The EFF said that the CAS will hinder the Open Wireless Movement's goals. Jill Lesser, executive director of the Center for Copyright Information, said that the CAS will affect small businesses that use a residential connection for open Wi-Fi: "Depending on the type of Internet service they subscribe to, very small businesses like a home-office or a local real estate office may have an Internet connection that is similar from a network perspective to a residential connection... The practical result is that if an employee of the small business, or someone using an open Wi-Fi connection at the business, engages in infringing activity the primary account owner would receive alerts".

===Effects since implementation===

Distribution of the number of copyright alerts received by accounts during the first ten months of implementation of the Copyright Alert System.

According to Jill Lesser, the executive director of the CCI, the CAS's first year was successful as the CAS is "intended to be education based". Lesser indicated that changes for 2014 might include expanding the program to more Internet service providers and also start including other forms of copyrighted media, such as software.

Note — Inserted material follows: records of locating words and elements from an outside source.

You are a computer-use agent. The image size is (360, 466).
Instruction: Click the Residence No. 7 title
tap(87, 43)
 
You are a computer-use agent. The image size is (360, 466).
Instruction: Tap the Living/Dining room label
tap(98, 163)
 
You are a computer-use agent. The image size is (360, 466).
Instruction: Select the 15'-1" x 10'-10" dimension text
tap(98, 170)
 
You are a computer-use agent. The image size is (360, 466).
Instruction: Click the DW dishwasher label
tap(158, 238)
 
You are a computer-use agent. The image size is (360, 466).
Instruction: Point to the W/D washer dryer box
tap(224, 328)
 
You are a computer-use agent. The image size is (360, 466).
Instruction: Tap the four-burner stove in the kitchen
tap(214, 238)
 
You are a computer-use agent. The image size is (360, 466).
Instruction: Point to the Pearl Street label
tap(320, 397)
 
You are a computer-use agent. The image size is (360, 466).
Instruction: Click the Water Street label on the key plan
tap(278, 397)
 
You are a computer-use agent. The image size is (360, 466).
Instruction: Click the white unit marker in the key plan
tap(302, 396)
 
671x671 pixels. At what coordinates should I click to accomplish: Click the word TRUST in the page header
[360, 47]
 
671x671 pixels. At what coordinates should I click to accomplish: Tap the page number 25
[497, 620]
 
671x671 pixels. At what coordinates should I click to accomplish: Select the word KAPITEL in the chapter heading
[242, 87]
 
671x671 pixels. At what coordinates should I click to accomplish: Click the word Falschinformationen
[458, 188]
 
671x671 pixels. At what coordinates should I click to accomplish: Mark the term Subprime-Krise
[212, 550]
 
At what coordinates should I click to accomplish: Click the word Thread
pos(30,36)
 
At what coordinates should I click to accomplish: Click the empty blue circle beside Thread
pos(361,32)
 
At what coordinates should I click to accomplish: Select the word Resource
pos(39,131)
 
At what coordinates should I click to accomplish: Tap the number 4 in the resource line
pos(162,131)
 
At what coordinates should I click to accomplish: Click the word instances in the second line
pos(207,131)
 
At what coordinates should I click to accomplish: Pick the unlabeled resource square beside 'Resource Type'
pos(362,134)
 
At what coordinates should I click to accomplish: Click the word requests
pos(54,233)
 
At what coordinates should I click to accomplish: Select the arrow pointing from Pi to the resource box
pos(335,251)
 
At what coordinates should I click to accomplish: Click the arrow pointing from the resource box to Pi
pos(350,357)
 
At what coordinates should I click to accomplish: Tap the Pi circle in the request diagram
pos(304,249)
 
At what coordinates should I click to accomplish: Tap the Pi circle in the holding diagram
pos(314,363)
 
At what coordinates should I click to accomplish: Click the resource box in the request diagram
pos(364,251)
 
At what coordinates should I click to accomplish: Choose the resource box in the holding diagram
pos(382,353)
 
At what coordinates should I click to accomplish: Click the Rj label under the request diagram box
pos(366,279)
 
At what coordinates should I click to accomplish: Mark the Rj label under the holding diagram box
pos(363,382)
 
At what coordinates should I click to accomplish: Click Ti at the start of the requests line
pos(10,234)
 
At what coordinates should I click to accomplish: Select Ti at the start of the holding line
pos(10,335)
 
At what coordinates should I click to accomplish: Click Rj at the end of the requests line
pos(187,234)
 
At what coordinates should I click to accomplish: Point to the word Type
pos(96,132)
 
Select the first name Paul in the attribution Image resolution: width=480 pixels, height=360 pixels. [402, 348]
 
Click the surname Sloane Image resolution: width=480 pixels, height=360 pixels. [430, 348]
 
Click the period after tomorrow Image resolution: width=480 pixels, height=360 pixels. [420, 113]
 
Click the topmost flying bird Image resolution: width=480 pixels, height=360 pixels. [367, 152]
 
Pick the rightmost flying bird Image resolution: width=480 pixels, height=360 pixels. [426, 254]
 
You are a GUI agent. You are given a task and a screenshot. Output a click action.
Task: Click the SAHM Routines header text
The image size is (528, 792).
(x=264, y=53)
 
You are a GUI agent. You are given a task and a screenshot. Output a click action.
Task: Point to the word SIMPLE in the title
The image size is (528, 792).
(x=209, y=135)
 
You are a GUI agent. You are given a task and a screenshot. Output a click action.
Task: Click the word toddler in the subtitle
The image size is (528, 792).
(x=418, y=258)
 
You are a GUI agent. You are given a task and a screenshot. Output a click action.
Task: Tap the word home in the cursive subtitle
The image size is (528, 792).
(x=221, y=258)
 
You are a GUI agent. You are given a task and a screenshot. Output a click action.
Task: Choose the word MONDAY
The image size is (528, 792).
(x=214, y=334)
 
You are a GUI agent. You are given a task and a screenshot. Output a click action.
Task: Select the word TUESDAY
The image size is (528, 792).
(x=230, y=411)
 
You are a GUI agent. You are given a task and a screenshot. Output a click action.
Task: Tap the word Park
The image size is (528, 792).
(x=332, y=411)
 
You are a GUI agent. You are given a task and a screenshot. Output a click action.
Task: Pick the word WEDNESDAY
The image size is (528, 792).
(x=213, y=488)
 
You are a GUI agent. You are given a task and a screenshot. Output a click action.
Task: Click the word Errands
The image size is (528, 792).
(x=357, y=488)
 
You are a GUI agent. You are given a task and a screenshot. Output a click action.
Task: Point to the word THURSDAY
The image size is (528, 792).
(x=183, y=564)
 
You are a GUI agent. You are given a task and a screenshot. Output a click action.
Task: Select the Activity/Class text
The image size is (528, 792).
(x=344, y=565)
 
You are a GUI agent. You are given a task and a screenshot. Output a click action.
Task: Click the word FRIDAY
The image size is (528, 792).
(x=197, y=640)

In the first year of the CAS's existence, US traffic to The Pirate Bay increased by 31 percent.

In June 2013 Warner Brothers Studios began sending warning to users whose internet service was provided by an entity other than one of the five ISP partners of the CCI. In August, Variety revealed that engineers at Comcast and NBC Universal were developing technology designed to recognize the illegal downloading of copyrighted material by its users and launch a pop-up window with links to legal access to such content. This was not a CCI-backed initiative, but rather was viewed as a potential supplement to the CAS as Comcast had begun approaching other content owners and ISPs to explore the concept with them.

In the CAS's first year, Comcast, the nation's largest ISP, sent out 625,000 warnings to its users. Largely seen as another supplement to the CAS, in September 2013, AT&T applied for a patent for technology that would allow the company to "prevent bandwidth abuse" by tracking the content its users are sharing via BitTorrent and other P2P networks in order to charge its users for excessive bandwidth use.